見出し画像

獣を見る目で俺を見るな

お久しぶりです。
私は覚○剤や自殺未遂等のいわゆるインディーズ活動を経て2ヶ月の充電期間とし、この度インターネットに戻ってきた次第でありますが、皆様は、お元気でしたでしょうか?

僕は、もはや完全に、人間ではなくなりました。

というか、人間やめますか?って言い方おかしくないですか?最初から人間やめたくてやってるし『人間をやめる』って言い方、メチャクチャにカッコいい。隔離されて暮らしてたので、僕は人間やめて実質A異常症患者なのかもしれない。
自慰が止まらない事が、スピードの証だった。



河川敷の上、二人乗りの自転車が悠々と進む。
それは、うだるように暑い夏の日だった。
僕の脳内に存在する黒髪お下げの後輩ちゃんも、麦わら帽子に白いワンピースという、まるで集合的無意識が見せた幻のような出立ちで、流れゆく雲を見つめながら、横向きに悠々と座っている。
一方僕はというと、慣れない二人乗りにバランスを取るので精一杯だった。
泉を優雅に泳いでいるように見える水鳥は、実は足下で激しくもがいているというが、さながら僕は、もがきながら、思春期の青い幻想の中に少女を泳がす、考える脚だった。

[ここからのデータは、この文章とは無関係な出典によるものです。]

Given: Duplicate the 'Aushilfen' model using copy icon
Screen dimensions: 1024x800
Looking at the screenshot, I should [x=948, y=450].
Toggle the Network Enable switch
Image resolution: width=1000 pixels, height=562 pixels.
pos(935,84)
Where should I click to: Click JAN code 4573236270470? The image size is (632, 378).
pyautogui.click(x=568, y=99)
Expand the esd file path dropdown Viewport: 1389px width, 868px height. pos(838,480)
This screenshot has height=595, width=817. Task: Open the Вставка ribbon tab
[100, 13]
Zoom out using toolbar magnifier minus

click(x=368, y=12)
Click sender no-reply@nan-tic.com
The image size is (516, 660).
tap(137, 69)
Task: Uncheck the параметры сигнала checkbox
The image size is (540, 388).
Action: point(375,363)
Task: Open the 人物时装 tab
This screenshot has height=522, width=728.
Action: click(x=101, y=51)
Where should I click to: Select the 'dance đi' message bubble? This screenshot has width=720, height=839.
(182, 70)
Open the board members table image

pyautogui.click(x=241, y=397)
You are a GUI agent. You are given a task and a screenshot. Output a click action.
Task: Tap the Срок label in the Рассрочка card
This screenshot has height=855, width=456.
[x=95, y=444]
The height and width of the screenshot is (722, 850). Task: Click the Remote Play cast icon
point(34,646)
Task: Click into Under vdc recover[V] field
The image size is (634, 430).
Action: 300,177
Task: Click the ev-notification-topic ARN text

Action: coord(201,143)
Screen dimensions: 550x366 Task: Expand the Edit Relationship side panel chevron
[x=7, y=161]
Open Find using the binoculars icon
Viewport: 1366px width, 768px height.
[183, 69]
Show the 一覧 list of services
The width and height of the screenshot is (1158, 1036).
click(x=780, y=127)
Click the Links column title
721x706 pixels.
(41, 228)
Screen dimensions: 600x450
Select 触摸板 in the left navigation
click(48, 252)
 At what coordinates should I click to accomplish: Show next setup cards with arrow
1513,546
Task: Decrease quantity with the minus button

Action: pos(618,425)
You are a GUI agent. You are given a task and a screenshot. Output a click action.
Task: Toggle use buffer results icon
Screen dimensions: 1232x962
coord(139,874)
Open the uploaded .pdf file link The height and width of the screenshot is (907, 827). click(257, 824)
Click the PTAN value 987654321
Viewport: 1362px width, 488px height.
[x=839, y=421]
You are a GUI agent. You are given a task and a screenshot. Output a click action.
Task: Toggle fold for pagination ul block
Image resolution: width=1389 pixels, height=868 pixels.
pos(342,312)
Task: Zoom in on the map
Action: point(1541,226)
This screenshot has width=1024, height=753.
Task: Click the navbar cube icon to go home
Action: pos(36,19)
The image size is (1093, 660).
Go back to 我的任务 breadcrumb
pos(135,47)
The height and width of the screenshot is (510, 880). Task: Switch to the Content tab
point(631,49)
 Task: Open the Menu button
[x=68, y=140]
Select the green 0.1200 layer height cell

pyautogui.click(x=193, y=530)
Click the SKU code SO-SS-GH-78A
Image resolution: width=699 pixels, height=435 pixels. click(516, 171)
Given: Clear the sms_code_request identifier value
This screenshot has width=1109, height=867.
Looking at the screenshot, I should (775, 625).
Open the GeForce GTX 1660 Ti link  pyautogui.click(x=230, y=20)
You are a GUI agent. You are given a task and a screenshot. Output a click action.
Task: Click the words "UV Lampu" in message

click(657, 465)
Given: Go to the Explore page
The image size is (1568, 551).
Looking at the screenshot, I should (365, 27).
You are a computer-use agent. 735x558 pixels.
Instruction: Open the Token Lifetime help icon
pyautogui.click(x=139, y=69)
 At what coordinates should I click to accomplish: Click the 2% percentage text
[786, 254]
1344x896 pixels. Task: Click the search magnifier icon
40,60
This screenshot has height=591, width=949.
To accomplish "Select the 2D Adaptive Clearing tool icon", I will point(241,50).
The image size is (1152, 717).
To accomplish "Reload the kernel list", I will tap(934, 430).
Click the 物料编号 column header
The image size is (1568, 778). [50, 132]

「上手いこといったつもりですか先輩。下手なダジャレにパスカルさんも苦笑いしてますよ、きっと」

悪戯っぽい笑みを含んだ、後輩ちゃんの声が聞こえる。かつては、正対した相手に向かって息を吐くようにダジャレを連発することによって『西高の駄洒落王』と呼ばれていたので、センスには自信があったのだが、残念ながら後輩ちゃんには、このウィットに富んだ知的でユーモラスなギャグは伝わらなかったらしい。独りよがりかな?多分そう。だいぶそう。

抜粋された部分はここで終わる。